Partners supporting those who have experienced trauma, but none themselves, often have no experience, understanding or skillset from which to be an equal part in this relationship and quite often feel they are just along on a ride they didn’t sign up for, but love the person too much to want to just leave.
There is no predictable game plan, no situation that is guaranteed and a person who may seem inconsistent, unstable & unreliable, when really they are just living with the trauma that is in their system. Learning how to support a partner who is living with and / or healing from trauma can make all the difference in how you move through these pieces as individuals and as a couple.

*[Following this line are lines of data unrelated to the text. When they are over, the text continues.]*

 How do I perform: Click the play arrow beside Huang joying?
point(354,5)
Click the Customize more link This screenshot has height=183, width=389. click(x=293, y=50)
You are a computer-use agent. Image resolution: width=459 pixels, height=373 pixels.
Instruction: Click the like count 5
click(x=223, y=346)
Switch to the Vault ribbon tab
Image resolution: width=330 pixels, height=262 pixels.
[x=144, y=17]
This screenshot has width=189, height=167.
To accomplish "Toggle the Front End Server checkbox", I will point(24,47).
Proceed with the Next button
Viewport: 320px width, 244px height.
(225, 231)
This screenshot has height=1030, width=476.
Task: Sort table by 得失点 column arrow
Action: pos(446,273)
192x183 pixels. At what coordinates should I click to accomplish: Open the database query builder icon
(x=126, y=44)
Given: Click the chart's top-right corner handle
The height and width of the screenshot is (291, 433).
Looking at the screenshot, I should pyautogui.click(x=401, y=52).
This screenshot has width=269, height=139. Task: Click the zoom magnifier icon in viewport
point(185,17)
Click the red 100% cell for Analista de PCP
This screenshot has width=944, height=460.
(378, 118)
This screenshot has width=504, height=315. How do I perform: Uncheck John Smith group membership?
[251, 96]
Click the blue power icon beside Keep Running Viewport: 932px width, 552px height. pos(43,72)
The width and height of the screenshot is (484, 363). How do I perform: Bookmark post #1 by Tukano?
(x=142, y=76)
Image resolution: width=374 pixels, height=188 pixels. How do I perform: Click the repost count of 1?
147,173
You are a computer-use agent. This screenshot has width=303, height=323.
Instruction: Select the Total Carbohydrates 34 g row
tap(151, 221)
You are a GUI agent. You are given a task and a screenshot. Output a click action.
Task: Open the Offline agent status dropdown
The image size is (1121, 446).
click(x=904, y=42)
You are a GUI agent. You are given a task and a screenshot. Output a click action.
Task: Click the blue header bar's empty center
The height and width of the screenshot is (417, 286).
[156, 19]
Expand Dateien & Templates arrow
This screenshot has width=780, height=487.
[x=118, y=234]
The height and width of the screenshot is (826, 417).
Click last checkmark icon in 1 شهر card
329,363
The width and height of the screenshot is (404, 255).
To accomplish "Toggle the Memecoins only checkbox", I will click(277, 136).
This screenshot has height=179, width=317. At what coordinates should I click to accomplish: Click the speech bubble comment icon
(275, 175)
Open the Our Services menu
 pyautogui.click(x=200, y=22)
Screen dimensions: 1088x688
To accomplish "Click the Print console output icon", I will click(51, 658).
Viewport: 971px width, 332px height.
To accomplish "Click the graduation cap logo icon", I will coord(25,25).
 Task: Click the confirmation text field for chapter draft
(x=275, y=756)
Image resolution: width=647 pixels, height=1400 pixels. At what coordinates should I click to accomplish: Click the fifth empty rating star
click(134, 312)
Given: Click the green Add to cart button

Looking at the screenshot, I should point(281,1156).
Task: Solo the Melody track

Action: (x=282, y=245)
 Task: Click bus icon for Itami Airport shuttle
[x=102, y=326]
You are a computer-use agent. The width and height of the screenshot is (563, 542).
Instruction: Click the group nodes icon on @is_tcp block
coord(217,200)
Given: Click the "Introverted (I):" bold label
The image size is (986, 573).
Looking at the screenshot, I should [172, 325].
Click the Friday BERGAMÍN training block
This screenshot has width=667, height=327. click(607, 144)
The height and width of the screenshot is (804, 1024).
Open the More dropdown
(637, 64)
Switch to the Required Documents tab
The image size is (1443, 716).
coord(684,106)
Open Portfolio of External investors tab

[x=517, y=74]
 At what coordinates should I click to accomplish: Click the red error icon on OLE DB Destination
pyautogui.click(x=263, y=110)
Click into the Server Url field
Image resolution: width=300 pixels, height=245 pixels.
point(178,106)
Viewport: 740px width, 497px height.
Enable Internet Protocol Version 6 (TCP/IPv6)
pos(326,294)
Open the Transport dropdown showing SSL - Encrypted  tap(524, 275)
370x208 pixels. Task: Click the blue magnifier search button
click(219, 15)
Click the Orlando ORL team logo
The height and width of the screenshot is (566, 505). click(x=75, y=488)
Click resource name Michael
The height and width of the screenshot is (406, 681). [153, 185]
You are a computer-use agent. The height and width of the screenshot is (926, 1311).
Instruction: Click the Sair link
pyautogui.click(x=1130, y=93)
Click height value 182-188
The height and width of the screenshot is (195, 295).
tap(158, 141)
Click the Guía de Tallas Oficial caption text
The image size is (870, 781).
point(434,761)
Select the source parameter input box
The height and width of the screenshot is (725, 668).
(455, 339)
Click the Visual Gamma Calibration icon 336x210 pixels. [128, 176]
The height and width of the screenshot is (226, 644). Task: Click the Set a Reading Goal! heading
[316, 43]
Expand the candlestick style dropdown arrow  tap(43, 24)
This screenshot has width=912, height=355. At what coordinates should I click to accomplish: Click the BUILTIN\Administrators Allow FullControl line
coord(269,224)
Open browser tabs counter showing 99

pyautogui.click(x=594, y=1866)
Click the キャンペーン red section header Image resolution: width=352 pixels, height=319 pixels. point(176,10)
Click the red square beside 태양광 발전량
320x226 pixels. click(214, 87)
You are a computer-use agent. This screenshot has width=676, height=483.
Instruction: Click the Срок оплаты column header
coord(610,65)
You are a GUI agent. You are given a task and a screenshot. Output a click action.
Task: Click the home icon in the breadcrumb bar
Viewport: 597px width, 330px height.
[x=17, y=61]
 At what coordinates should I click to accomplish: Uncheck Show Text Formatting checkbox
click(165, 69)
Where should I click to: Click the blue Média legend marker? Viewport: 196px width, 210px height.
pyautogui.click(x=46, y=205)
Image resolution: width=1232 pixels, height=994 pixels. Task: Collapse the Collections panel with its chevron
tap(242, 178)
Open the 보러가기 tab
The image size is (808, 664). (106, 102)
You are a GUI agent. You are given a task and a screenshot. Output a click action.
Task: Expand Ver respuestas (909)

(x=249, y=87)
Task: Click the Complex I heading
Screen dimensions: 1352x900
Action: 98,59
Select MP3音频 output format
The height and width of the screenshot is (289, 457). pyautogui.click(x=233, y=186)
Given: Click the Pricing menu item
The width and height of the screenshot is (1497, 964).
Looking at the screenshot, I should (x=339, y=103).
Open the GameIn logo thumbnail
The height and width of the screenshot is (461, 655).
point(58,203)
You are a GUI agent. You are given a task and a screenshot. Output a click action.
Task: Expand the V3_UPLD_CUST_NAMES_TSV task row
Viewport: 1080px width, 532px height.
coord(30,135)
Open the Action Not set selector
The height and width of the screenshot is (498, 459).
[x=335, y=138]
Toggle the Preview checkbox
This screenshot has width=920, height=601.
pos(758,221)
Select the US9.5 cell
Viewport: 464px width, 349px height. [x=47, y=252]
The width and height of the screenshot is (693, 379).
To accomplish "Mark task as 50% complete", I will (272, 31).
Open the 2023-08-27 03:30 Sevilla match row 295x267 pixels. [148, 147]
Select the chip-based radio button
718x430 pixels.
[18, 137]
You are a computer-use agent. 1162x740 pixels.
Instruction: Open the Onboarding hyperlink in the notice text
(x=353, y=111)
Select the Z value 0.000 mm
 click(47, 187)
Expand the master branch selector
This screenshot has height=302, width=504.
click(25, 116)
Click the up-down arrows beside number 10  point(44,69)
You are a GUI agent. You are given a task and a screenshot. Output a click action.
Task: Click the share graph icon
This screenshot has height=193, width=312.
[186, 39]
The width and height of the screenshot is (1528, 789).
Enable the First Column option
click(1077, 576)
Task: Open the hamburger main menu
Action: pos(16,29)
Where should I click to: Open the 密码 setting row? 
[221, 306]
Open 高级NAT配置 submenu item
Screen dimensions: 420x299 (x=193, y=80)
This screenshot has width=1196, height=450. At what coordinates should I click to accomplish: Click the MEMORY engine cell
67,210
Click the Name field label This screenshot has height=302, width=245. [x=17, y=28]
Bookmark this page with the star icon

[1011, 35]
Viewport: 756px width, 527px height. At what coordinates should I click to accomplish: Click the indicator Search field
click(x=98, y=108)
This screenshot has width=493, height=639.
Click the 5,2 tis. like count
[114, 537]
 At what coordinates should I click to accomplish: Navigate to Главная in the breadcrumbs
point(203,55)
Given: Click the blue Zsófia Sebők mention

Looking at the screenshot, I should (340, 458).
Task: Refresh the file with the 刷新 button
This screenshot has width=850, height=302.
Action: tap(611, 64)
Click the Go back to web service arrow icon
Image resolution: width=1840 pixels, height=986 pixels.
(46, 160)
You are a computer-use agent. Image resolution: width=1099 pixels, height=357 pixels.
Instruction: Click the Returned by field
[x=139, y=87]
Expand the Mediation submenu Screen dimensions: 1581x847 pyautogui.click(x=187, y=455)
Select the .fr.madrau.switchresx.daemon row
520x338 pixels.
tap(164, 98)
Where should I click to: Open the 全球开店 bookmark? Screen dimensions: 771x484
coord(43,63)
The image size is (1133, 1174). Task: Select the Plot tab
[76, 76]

If both within the couple have experienced trauma, a skilled & knowledgeable approach and plan can be a real asset, to help avoid constantly tripping or triggering each others’ land mines, accidentally or intentionally.
Being in relationship while dealing with trauma is absolutely possible. With some help, a guiding framework and some new skills, this journey can be moved through in quite a loving way, where the things that happen will ultimately bring you closer together instead of tearing you apart.
If you have children in the middle of either situation,this adds yet another layer of challenges that need to be addressed so what they are witnessing, hearing and being part of, doesn’t land on them and create a different future than the one you truly want for them.
Every person in this relationship deserves and is worthy of healing, love and connection, no matter how bad or confusing things may seem in this moment. I work with both sides of these relationships individually, as well as with couples and families, to work towards safe, effective & balanced resolution from the effects of trauma.